Exercise brief -> Exact repetition of the data below is required.

····················

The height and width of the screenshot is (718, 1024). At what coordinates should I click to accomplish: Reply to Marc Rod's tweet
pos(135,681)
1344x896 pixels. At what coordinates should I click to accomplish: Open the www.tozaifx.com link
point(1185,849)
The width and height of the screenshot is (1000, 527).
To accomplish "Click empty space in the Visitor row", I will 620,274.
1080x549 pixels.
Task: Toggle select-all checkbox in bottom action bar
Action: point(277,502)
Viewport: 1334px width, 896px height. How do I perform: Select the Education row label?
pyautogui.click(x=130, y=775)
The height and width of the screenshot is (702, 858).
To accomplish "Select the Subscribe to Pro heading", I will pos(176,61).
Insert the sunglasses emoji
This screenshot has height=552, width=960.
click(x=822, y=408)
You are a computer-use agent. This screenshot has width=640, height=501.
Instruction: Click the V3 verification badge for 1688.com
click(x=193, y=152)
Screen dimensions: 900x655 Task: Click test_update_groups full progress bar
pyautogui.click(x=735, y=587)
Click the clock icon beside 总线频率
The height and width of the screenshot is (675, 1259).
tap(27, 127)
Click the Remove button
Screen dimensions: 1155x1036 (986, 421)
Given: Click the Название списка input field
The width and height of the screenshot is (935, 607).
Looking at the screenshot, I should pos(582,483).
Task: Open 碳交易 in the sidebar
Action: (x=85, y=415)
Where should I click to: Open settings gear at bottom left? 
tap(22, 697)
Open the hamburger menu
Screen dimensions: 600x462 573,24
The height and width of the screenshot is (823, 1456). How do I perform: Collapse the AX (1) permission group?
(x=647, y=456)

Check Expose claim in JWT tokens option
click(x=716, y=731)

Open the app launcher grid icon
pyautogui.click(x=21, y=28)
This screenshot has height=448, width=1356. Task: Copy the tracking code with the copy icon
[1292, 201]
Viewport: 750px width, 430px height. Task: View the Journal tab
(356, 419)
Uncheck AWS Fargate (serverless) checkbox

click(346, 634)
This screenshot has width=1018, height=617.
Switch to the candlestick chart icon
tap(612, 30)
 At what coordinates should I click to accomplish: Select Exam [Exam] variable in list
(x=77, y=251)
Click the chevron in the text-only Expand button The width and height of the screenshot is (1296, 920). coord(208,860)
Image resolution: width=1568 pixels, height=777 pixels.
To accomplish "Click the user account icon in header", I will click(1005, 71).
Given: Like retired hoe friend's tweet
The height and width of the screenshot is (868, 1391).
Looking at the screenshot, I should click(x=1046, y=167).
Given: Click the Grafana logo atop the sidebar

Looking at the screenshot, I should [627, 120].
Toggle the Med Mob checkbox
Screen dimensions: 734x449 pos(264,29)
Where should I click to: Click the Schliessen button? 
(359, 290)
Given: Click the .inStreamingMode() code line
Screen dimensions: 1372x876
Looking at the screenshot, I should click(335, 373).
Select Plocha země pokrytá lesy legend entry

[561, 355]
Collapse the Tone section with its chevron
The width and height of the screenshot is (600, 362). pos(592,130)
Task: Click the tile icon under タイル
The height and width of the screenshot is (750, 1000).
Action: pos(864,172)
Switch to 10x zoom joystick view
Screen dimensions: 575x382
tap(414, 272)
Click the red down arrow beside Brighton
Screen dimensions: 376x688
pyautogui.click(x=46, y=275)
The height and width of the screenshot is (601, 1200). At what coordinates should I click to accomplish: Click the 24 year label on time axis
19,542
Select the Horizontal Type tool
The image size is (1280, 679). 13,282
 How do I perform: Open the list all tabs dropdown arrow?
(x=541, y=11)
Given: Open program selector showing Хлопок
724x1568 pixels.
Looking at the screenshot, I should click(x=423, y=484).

····················

Solution to this exercise ->
The height and width of the screenshot is (718, 1024). At what coordinates should I click to accomplish: Reply to Marc Rod's tweet
pos(135,681)
1344x896 pixels. At what coordinates should I click to accomplish: Open the www.tozaifx.com link
point(1185,849)
The width and height of the screenshot is (1000, 527).
To accomplish "Click empty space in the Visitor row", I will 620,274.
1080x549 pixels.
Task: Toggle select-all checkbox in bottom action bar
Action: point(277,502)
Viewport: 1334px width, 896px height. How do I perform: Select the Education row label?
pyautogui.click(x=130, y=775)
The height and width of the screenshot is (702, 858).
To accomplish "Select the Subscribe to Pro heading", I will pos(176,61).
Insert the sunglasses emoji
This screenshot has height=552, width=960.
click(x=822, y=408)
You are a computer-use agent. This screenshot has width=640, height=501.
Instruction: Click the V3 verification badge for 1688.com
click(x=193, y=152)
Screen dimensions: 900x655 Task: Click test_update_groups full progress bar
pyautogui.click(x=735, y=587)
Click the clock icon beside 总线频率
The height and width of the screenshot is (675, 1259).
tap(27, 127)
Click the Remove button
Screen dimensions: 1155x1036 (986, 421)
Given: Click the Название списка input field
The width and height of the screenshot is (935, 607).
Looking at the screenshot, I should pos(582,483).
Task: Open 碳交易 in the sidebar
Action: (x=85, y=415)
Where should I click to: Open settings gear at bottom left? 
tap(22, 697)
Open the hamburger menu
Screen dimensions: 600x462 573,24
The height and width of the screenshot is (823, 1456). How do I perform: Collapse the AX (1) permission group?
(x=647, y=456)

Check Expose claim in JWT tokens option
click(x=716, y=731)

Open the app launcher grid icon
pyautogui.click(x=21, y=28)
This screenshot has height=448, width=1356. Task: Copy the tracking code with the copy icon
[1292, 201]
Viewport: 750px width, 430px height. Task: View the Journal tab
(356, 419)
Uncheck AWS Fargate (serverless) checkbox

click(346, 634)
This screenshot has width=1018, height=617.
Switch to the candlestick chart icon
tap(612, 30)
 At what coordinates should I click to accomplish: Select Exam [Exam] variable in list
(x=77, y=251)
Click the chevron in the text-only Expand button The width and height of the screenshot is (1296, 920). coord(208,860)
Image resolution: width=1568 pixels, height=777 pixels.
To accomplish "Click the user account icon in header", I will click(1005, 71).
Given: Like retired hoe friend's tweet
The height and width of the screenshot is (868, 1391).
Looking at the screenshot, I should click(x=1046, y=167).
Given: Click the Grafana logo atop the sidebar

Looking at the screenshot, I should [627, 120].
Toggle the Med Mob checkbox
Screen dimensions: 734x449 pos(264,29)
Where should I click to: Click the Schliessen button? 
(359, 290)
Given: Click the .inStreamingMode() code line
Screen dimensions: 1372x876
Looking at the screenshot, I should click(335, 373).
Select Plocha země pokrytá lesy legend entry

[561, 355]
Collapse the Tone section with its chevron
The width and height of the screenshot is (600, 362). pos(592,130)
Task: Click the tile icon under タイル
The height and width of the screenshot is (750, 1000).
Action: pos(864,172)
Switch to 10x zoom joystick view
Screen dimensions: 575x382
tap(414, 272)
Click the red down arrow beside Brighton
Screen dimensions: 376x688
pyautogui.click(x=46, y=275)
The height and width of the screenshot is (601, 1200). At what coordinates should I click to accomplish: Click the 24 year label on time axis
19,542
Select the Horizontal Type tool
The image size is (1280, 679). 13,282
 How do I perform: Open the list all tabs dropdown arrow?
(x=541, y=11)
Given: Open program selector showing Хлопок
724x1568 pixels.
Looking at the screenshot, I should click(x=423, y=484).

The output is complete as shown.